#### DATA EXCERPTS
--------------------------------------------------

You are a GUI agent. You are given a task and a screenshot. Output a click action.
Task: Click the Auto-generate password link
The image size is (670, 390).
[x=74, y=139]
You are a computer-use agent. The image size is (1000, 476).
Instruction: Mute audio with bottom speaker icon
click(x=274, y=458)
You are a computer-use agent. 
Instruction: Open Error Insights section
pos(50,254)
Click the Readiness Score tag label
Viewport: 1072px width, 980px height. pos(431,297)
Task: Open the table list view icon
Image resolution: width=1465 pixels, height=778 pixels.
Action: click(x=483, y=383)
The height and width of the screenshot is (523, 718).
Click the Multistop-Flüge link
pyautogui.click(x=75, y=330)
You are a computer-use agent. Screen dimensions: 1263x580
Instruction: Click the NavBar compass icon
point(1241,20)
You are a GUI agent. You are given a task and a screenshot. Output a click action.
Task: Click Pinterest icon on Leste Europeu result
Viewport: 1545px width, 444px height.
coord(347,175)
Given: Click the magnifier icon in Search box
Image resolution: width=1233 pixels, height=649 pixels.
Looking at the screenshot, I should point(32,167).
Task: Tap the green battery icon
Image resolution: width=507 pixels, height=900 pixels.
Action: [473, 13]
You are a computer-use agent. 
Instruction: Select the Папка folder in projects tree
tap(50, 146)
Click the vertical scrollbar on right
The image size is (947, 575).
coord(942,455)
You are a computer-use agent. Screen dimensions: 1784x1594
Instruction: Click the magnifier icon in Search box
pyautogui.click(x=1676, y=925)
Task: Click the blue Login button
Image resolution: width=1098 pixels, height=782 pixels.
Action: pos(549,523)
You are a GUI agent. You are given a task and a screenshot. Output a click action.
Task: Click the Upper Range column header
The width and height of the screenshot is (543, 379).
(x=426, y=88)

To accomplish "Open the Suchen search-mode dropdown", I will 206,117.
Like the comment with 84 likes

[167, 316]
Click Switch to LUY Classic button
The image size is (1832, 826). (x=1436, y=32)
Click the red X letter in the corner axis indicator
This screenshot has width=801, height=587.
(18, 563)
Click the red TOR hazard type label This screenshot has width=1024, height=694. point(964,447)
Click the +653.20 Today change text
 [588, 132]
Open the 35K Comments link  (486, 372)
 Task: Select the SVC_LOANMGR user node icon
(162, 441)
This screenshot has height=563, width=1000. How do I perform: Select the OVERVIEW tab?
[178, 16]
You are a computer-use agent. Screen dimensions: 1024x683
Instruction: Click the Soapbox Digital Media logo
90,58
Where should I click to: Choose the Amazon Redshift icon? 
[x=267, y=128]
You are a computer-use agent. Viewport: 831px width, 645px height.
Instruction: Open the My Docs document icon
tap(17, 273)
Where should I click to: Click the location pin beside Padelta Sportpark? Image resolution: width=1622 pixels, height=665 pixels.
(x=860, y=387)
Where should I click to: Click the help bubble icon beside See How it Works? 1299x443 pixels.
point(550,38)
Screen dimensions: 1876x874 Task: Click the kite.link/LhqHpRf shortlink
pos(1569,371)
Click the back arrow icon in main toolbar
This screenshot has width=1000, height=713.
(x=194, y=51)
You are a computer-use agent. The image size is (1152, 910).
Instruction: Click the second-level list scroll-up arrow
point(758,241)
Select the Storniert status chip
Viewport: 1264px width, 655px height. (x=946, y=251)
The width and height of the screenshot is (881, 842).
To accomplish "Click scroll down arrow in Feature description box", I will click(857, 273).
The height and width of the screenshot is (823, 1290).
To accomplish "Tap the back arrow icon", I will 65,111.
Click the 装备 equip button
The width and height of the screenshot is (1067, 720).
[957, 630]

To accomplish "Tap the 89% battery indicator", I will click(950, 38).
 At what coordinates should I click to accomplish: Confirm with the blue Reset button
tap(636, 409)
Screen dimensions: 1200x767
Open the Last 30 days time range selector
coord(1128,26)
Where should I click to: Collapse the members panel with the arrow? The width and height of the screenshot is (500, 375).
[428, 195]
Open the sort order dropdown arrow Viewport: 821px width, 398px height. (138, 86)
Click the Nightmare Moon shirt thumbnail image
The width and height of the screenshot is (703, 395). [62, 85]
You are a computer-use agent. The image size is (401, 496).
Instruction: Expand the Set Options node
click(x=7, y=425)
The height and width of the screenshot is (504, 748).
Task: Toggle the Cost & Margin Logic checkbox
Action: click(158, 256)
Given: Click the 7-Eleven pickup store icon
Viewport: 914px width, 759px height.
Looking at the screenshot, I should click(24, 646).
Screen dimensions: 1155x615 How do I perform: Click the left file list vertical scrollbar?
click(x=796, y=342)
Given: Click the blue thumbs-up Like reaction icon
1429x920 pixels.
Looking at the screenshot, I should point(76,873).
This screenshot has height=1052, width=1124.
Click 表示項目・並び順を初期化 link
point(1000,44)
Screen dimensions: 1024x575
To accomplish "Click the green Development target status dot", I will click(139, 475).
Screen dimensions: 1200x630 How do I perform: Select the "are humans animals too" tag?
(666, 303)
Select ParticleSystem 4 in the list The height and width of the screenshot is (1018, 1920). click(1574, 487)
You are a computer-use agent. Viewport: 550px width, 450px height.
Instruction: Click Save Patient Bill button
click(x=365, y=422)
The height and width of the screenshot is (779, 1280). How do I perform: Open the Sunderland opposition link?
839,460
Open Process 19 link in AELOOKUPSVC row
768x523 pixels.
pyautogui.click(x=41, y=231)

--------------------------------------------------

#### EXERCISE PROMPT
The line containing "The height and width of the screenshot is (779, 1280)." opens the range, and the last line of the entries closes it; copy that range exactly.

#### OUTPUT FOR THIS TASK
The height and width of the screenshot is (779, 1280). How do I perform: Open the Sunderland opposition link?
839,460
Open Process 19 link in AELOOKUPSVC row
768x523 pixels.
pyautogui.click(x=41, y=231)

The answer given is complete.